Telegraph Journal Profiles Breakthru Finalist RTV Group

Telegraph Journal Profiles Breakthru Finalist RTV Group

By Jennifer Campbell for The Telegraph Journal | link to original article (subscribers only)

It all started when James Stewart worked for the Saint John Police Force as a crime analyst. While there, he developed a methodology that can identify people who are likely to drink and drive. Unfortunately, he was the only person who could analyze the data, so when he moved on from the force to Bell Canada, the system fell by the wayside.

But now, it's coming back, this time as a small business that's pitted against four others in the final of the New Brunswick Innovation Foundation's Breakthru Business Plan competition. The contest culminates at a gala March 20 at the Delta Fredericton hotel.

The total prize lot for the challenge is $406,000, which is made up of both cash and professional services and is divided between a first-place winner and two runners-up. The grand-prize winner gets a $100,000 cash investment from the NBIF, up to $60,000 cash incentives from N.B. Growth Program, $5,000 in legal services, $12,000 in financial advisory services from Deloitte, $10,000 in branding services from Orange Sprocket, $5,000 in intellectual property law from Bereskin & Parr for a total value of $192,000. Each of the other winners gets $50,000 in cash investment and additional services.

“We're trying to tell people they can have a hand in the fight against impaired driving,” said Stephen Goddard, one of the company's three founders (along with James Stewart and Keith Dunphy).”The No. 1 factor that goes into whether someone drinks and drives is the risk of getting caught. As long as we increase even the perceived risk, it might reduce the numbers.” Goddard hopes to raise the profile of the company to attract socially minded investors.

“We want to get people talking and get the profile up so we can raise the funding we need to actually finish development and get this tool out to as many law enforcement agencies as we can,” Goddard said.

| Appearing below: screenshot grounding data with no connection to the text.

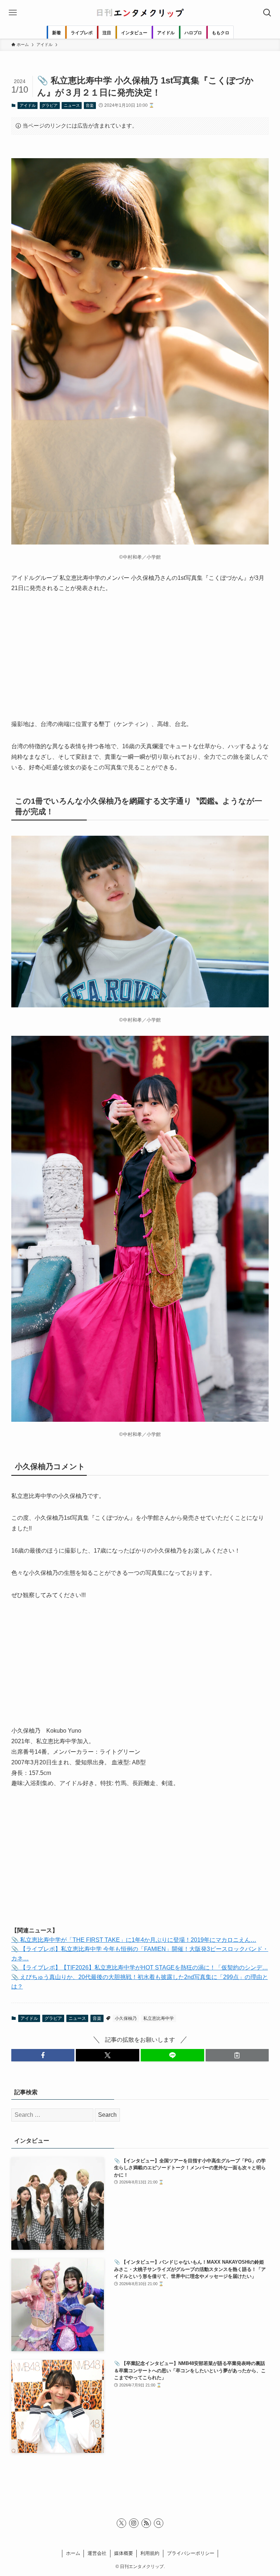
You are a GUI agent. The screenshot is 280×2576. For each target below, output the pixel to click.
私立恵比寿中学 (158, 2018)
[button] (43, 2055)
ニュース (72, 105)
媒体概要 (123, 2553)
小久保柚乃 (126, 2018)
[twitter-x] (121, 2523)
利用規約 (149, 2553)
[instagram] (134, 2523)
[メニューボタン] (13, 13)
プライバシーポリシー (190, 2553)
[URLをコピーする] (237, 2055)
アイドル (28, 105)
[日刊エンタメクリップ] (140, 13)
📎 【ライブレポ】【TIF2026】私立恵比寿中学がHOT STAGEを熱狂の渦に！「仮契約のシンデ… (139, 1967)
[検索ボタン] (267, 13)
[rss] (146, 2523)
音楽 (90, 105)
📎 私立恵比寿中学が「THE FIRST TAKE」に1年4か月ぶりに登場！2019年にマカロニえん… (133, 1940)
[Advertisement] (140, 656)
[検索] (158, 2523)
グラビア (50, 105)
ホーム (73, 2553)
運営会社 (97, 2553)
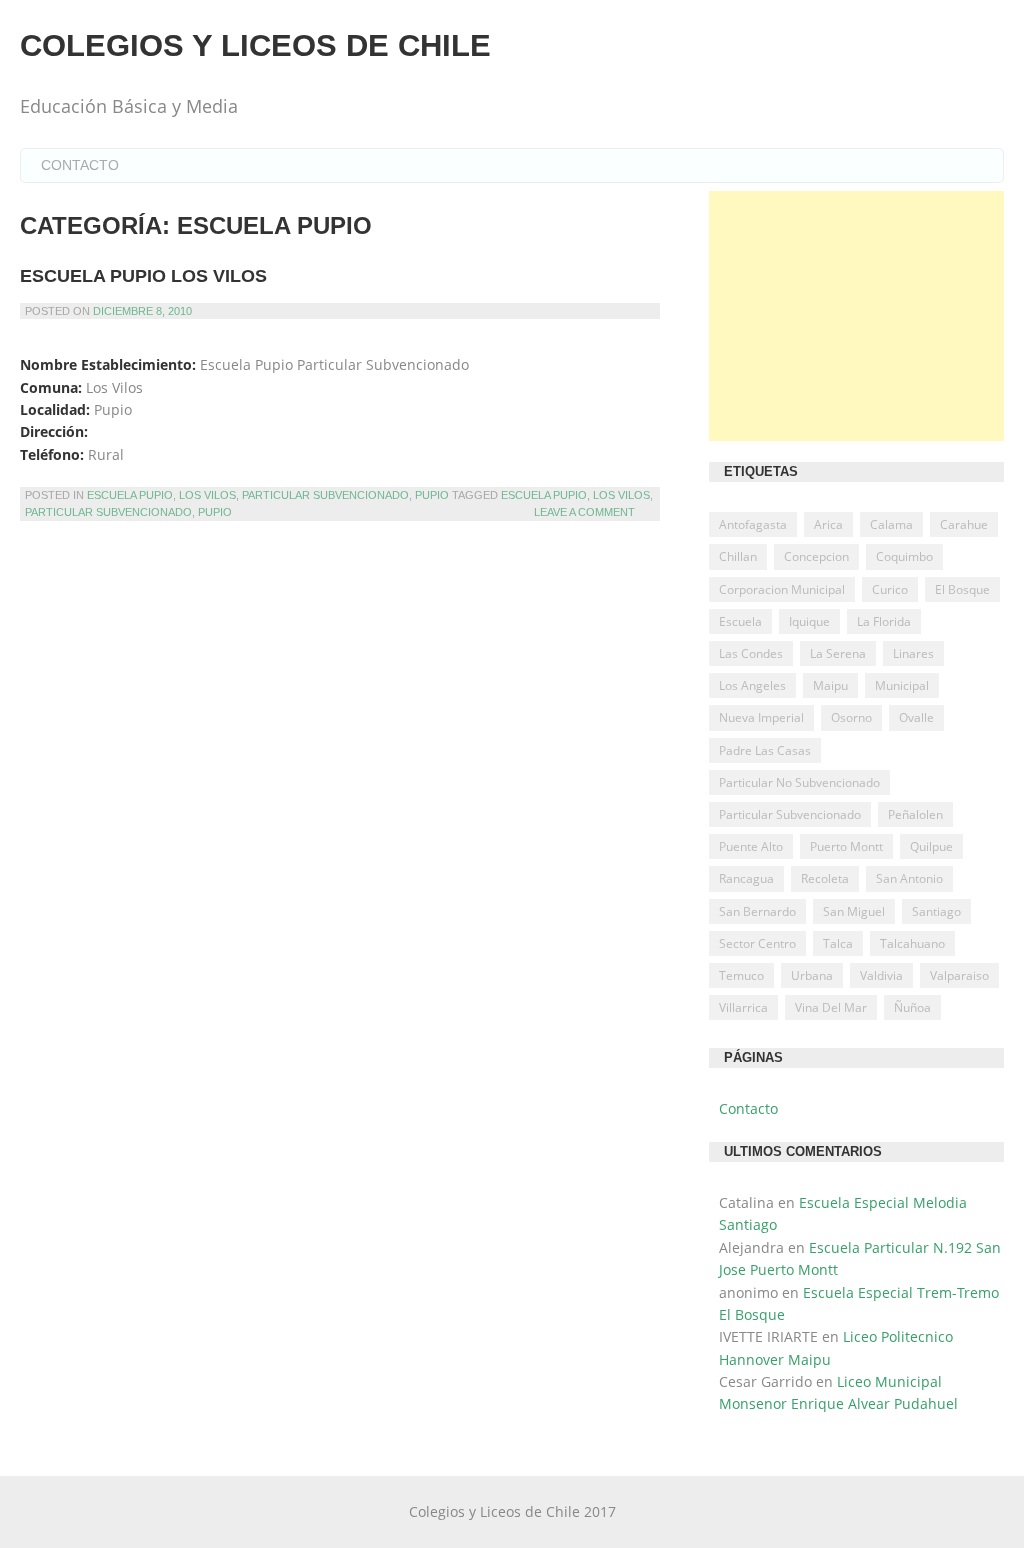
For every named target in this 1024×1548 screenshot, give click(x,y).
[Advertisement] (856, 316)
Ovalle (916, 717)
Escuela (740, 621)
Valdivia (881, 975)
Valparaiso (959, 975)
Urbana (812, 975)
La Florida (884, 621)
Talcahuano (912, 943)
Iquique (809, 621)
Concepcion (816, 556)
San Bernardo (757, 911)
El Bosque (962, 589)
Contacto (80, 165)
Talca (838, 943)
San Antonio (909, 878)
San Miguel (854, 911)
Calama (891, 524)
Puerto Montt (846, 846)
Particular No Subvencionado (799, 782)
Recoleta (825, 878)
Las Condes (751, 653)
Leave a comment (584, 512)
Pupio (432, 495)
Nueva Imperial (761, 717)
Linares (913, 653)
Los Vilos (207, 495)
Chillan (738, 556)
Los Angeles (752, 685)
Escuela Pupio (130, 495)
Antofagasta (753, 524)
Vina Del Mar (831, 1007)
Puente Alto (751, 846)
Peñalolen (915, 814)
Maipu (830, 685)
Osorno (851, 717)
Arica (828, 524)
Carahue (964, 524)
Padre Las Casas (765, 750)
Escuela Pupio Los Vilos (143, 276)
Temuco (741, 975)
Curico (890, 589)
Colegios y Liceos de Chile (255, 45)
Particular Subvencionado (325, 495)
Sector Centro (757, 943)
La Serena (838, 653)
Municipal (902, 685)
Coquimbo (904, 556)
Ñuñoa (912, 1007)
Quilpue (931, 846)
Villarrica (743, 1007)
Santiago (936, 911)
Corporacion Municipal (782, 589)
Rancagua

To develop their business plan for the Breakthru competition, the founders were allowed to use the Saint John Police Force's data, which gave them a good opportunity to prove their concept.

Over the course of its development, Goddard said, they did hear from one group – presumably a law-enforcement agency – that had failed in developing its own system.

“They saw James' paper and then called him,” Goddard explained. “They asked him 'Do you think you could do this for us?' We said we'd get back to them.” Technically, they're not in business yet because they have no funding and no working capital.

“If we win Breakthru, that's $100,000 of funding, which means we can hire the programmers we need to start doing some of this work,”he said.

“And then we can go to, in particular, this force and say we will build it for you.” At this point, he said, funding is their biggest challenge and the No. 1 constraint to going operational.

“We need to have a funding runway that'll take us through development and get us through the trials and deployment.” The methodology that Stewart developed involves several hours to pinpoint each potentially dangerous car and driver so the idea is to build software that will automate the process.

Goddard says they wouldn't have pursued this as a business without the impetus of the Breakthru competition, but whether they win or lose “we're having trouble imagining not pursuing this. It's a really good concept that's desperately needed and it's such a worthy cause.” Even if its commercialization prospects don't seem as lucrative on the surface as some, that doesn't mean it shouldn't be done, he said. “It just means we need to figure out how we'll do it.”